Goal
Rewrite the data below with every "screenshot" changed to "screen capture" and nothing else altered, and leave the pictures out.

Data on where targets appear
####
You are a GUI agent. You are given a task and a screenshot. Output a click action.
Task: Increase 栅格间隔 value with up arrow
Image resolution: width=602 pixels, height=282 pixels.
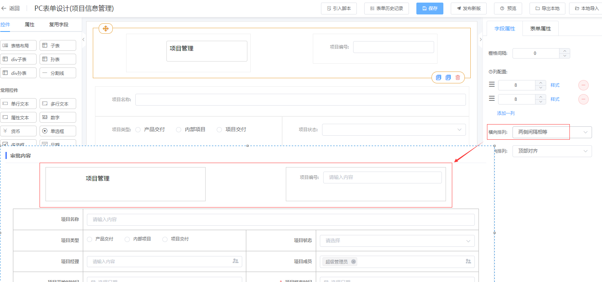click(x=564, y=51)
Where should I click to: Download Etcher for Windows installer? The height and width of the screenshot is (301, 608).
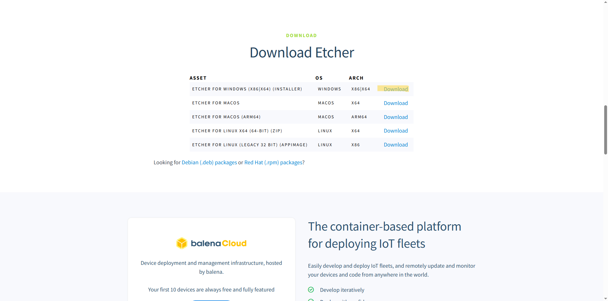pos(396,89)
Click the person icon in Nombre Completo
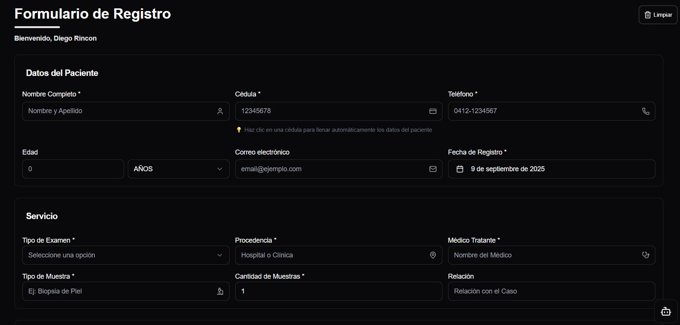Image resolution: width=680 pixels, height=325 pixels. click(x=220, y=111)
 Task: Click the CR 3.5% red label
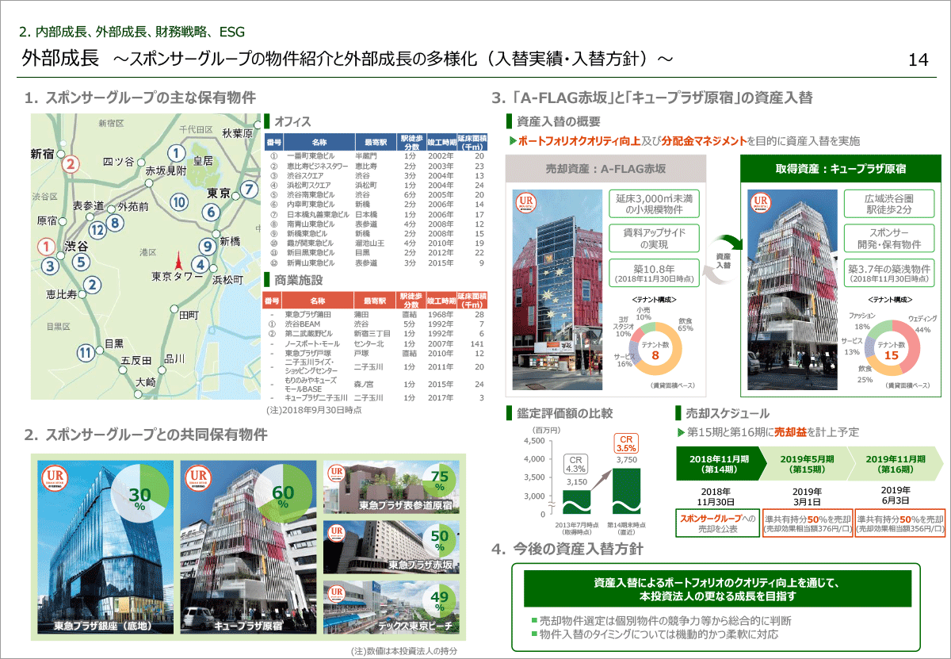coord(626,443)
####
Correct result
You are a GUI agent. You are given a task and a screen capture. Output a click action.
Task: Increase 栅格间隔 value with up arrow
Image resolution: width=602 pixels, height=282 pixels.
click(x=564, y=51)
Where should I click to: Download Etcher for Windows installer? The height and width of the screen capture is (301, 608).
pos(396,89)
Click the person icon in Nombre Completo
Image resolution: width=680 pixels, height=325 pixels. click(x=220, y=111)
 Task: Click the CR 3.5% red label
coord(626,443)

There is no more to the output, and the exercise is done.